Sir Geoffrey de Calis volvió a llamarlos al orden.

– Habrá más incendios y destrucción -afirmó-. Enrique regresará a Inglaterra y convocará una gran hueste. Si derrota a Ricardo, habrá que considerarlo el salvador de la Iglesia. La primera ley del respeto es la necesidad. Luego le sigue el miedo. Mientras tanto, debemos permanecer inmóviles como las piedras. Nadie debe enterarse de nuestras ideas. No se trata de lo que hagamos, sino de lo que no hacemos.

Al abandonar la estancia, algunos se inclinaron para besar el anillo de sir Geoffrey; lo llevaba en el tercer dedo de la mano izquierda, cuyo nervio comunicaba directamente con su corazón palpitante.
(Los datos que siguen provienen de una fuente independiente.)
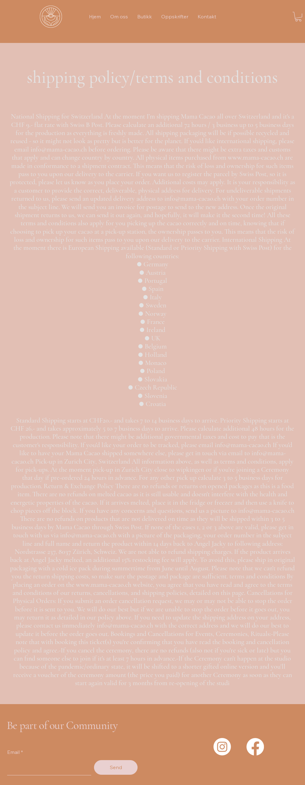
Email (13, 752)
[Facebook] (255, 746)
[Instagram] (222, 746)
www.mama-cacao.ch (255, 157)
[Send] (116, 767)
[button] (298, 16)
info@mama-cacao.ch (58, 149)
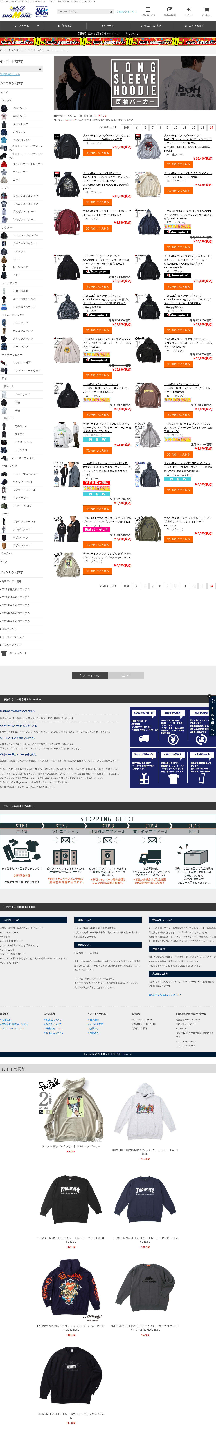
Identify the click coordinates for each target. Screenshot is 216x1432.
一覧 (80, 116)
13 (202, 127)
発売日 (87, 120)
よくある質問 (194, 25)
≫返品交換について (53, 1028)
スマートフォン (90, 676)
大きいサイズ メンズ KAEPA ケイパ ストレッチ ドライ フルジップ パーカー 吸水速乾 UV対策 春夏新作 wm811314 (188, 467)
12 (193, 127)
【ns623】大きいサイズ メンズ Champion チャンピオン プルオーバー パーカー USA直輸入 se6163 (107, 343)
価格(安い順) (98, 120)
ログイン (189, 11)
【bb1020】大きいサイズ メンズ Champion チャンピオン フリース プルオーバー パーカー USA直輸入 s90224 (106, 260)
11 (184, 127)
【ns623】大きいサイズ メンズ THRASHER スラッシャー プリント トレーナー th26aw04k (187, 388)
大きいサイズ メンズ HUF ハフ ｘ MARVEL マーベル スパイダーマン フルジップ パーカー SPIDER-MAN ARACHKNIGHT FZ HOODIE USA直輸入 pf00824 (188, 143)
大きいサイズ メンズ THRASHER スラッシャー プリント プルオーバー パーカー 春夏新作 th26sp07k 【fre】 (107, 427)
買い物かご (207, 11)
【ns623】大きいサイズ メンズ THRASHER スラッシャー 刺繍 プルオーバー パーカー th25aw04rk (106, 388)
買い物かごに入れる (97, 152)
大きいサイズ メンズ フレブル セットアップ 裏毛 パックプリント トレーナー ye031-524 (188, 521)
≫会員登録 (93, 1019)
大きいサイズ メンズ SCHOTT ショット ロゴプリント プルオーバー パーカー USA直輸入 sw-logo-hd (188, 343)
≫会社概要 (5, 1019)
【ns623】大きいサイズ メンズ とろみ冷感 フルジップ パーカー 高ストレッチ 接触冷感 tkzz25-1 (188, 427)
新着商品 (65, 25)
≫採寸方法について (53, 1033)
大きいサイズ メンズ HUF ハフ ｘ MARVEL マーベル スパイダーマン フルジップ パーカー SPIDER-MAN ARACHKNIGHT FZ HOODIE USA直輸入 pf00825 (107, 181)
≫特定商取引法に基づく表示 (14, 1024)
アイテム (26, 25)
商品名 (80, 120)
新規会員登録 (170, 11)
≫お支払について (52, 1019)
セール (108, 25)
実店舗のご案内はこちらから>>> (165, 994)
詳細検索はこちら (127, 11)
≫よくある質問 (95, 1024)
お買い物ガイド (148, 11)
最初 (127, 127)
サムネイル (70, 116)
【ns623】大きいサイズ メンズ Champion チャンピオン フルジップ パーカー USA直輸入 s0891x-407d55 (188, 215)
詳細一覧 (88, 116)
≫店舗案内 (93, 1033)
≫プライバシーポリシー (12, 1028)
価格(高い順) (111, 120)
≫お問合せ (93, 1028)
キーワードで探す (11, 61)
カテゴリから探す (11, 83)
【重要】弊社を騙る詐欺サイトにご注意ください (108, 33)
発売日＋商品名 (125, 120)
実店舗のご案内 (151, 25)
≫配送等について (52, 1024)
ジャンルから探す (11, 572)
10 (175, 127)
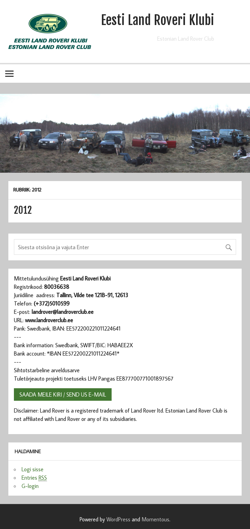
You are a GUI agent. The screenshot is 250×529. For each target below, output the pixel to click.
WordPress (118, 519)
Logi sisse (32, 469)
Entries (34, 477)
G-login (30, 485)
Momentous (155, 519)
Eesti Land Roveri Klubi (157, 20)
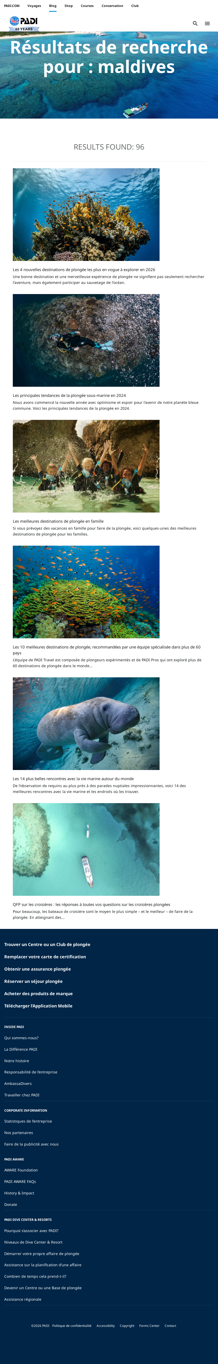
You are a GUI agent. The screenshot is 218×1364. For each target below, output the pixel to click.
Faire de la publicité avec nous (31, 1144)
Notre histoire (16, 1060)
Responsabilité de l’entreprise (30, 1071)
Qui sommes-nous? (21, 1037)
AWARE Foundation (21, 1170)
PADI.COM (11, 5)
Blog (53, 5)
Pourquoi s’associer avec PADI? (31, 1230)
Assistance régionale (22, 1299)
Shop (69, 5)
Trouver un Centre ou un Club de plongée (47, 944)
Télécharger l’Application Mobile (38, 1006)
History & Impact (19, 1192)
Cuando todos se perdieron en la noche, el caballero subió la escalera de la torre hasta el salón de documentos de la segunda planta. Contenía un cubículo en el que una persona estaba arrodillada y murmuraba las sacras palabras del Evangelio Oculto.

– Verias. Gadatryme. Trumpass. Dadyltrymsart -musitaba sor Clarice. Se volvió hacia sir Geoffrey-. Buen caballero, todo saldrá bien. Todo, absolutamente todo saldrá bien.